◆ TASK OBJECTIVE:
Swap each "width" in the rows below for "breadth", changing nothing else. Write the rows out again and leave the pictures out.

◆ EXERCISE MATERIALS:
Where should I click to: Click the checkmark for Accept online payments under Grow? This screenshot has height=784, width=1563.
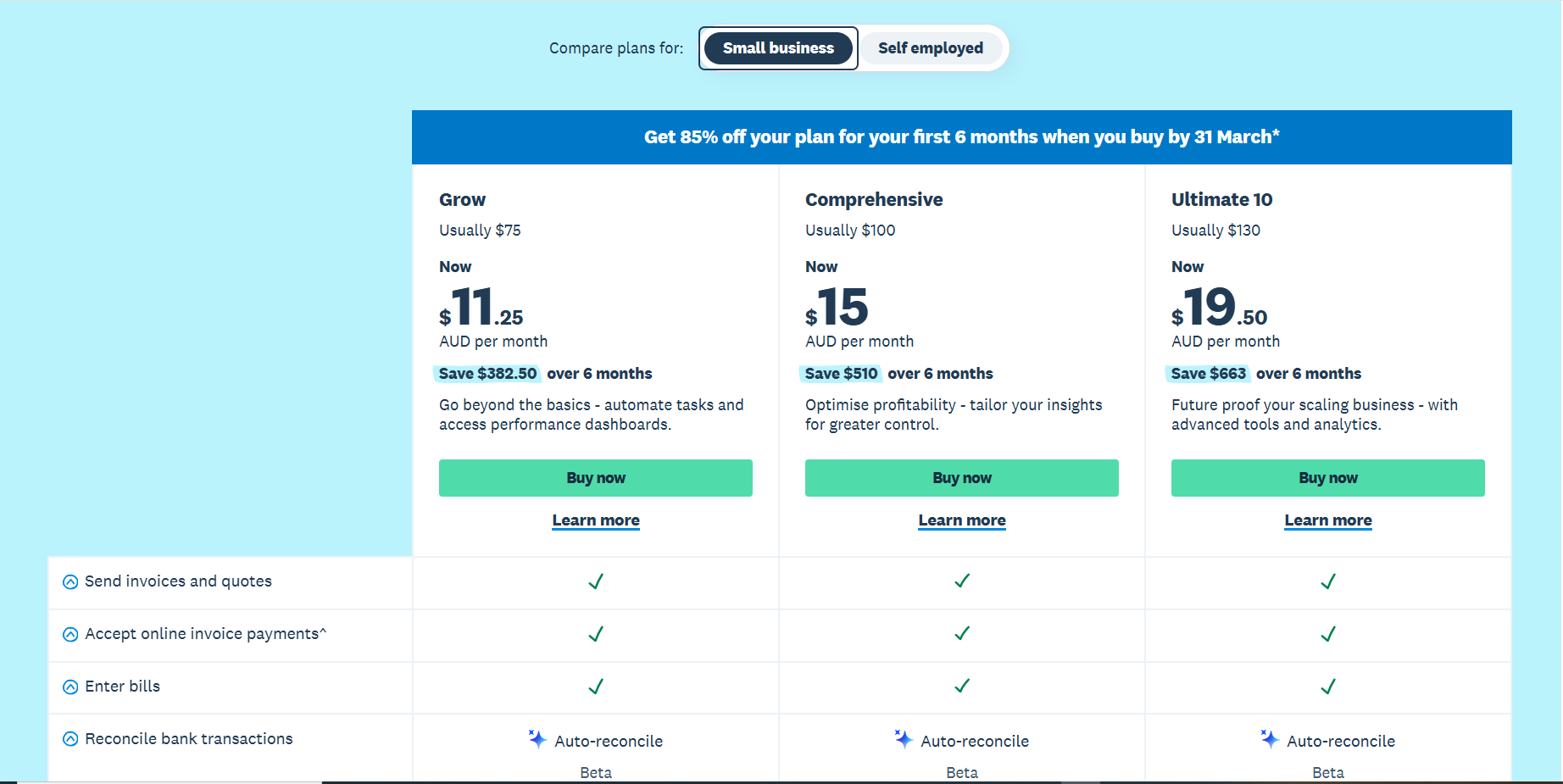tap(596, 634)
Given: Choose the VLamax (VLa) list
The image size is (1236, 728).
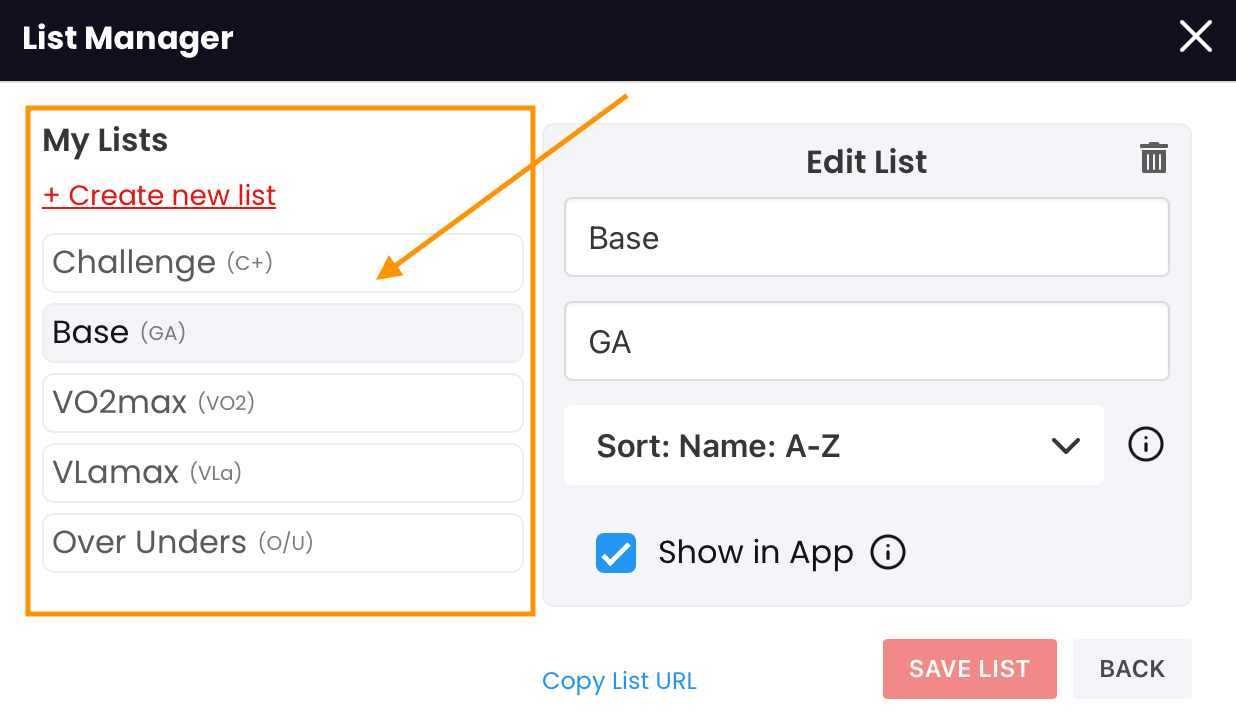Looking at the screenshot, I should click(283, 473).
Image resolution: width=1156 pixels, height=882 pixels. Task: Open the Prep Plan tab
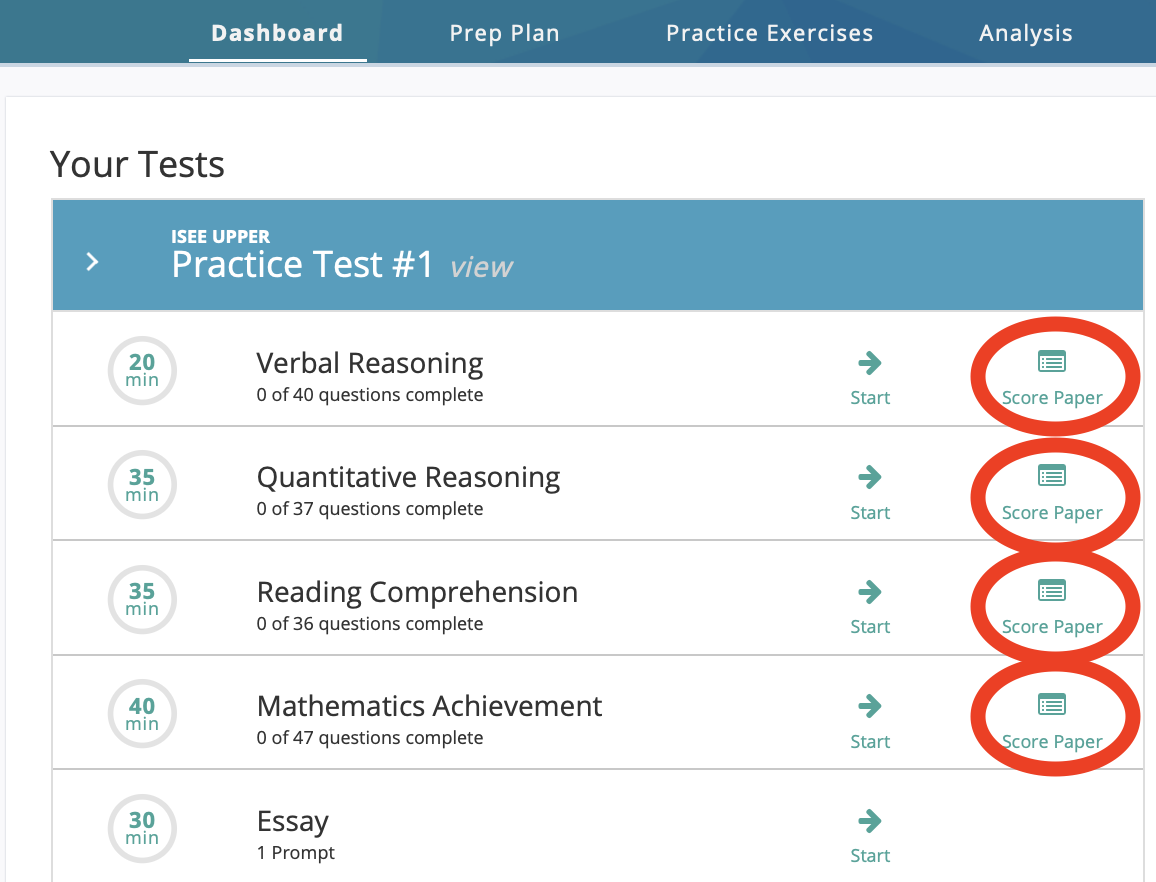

◆ WORKED SOLUTION:
Where should I click to: Click the checkmark for Accept online payments under Grow? This screenshot has height=784, breadth=1563.
tap(596, 634)
Given: Choose the VLamax (VLa) list
The image size is (1236, 728).
Looking at the screenshot, I should click(283, 473).
Image resolution: breadth=1156 pixels, height=882 pixels. Task: Open the Prep Plan tab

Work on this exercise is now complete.